→ **What the task requires**: Return, unchanged, the rows from the line with "Open the 삼성 team name link" to the line with "will click(x=1036, y=507).", including both of those lines.

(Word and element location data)
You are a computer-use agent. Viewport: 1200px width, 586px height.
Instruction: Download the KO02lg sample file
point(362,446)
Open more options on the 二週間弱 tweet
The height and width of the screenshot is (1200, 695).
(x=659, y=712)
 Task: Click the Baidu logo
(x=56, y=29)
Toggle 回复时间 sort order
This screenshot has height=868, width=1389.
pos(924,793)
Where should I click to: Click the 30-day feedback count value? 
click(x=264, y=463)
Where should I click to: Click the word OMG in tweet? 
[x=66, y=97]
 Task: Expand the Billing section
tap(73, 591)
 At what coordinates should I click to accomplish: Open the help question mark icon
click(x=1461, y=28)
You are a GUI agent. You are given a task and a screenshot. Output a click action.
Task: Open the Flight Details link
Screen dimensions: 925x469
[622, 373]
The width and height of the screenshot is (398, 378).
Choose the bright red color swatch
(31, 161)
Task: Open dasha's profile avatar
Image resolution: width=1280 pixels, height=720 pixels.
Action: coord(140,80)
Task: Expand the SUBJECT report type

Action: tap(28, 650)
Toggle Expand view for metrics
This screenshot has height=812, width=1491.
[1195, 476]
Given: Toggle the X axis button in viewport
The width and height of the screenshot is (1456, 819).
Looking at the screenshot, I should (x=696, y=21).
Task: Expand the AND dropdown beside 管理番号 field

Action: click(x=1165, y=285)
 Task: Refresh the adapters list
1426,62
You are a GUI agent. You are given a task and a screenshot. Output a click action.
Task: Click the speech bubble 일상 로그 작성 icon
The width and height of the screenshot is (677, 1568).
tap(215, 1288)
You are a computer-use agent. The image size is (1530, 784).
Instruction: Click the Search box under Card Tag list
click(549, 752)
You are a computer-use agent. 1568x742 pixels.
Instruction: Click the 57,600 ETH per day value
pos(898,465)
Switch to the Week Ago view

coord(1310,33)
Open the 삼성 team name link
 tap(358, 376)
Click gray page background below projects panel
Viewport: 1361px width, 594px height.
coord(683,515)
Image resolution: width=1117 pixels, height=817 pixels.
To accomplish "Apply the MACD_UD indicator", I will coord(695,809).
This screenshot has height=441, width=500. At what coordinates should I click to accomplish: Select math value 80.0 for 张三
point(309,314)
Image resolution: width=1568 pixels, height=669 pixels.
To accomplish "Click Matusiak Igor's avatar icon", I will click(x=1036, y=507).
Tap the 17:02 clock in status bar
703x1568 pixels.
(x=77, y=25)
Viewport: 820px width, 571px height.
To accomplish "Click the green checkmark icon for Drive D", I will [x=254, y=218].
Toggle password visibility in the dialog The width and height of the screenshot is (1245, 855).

→ **Task result**:
Open the 삼성 team name link
 tap(358, 376)
Click gray page background below projects panel
Viewport: 1361px width, 594px height.
coord(683,515)
Image resolution: width=1117 pixels, height=817 pixels.
To accomplish "Apply the MACD_UD indicator", I will coord(695,809).
This screenshot has height=441, width=500. At what coordinates should I click to accomplish: Select math value 80.0 for 张三
point(309,314)
Image resolution: width=1568 pixels, height=669 pixels.
To accomplish "Click Matusiak Igor's avatar icon", I will click(x=1036, y=507).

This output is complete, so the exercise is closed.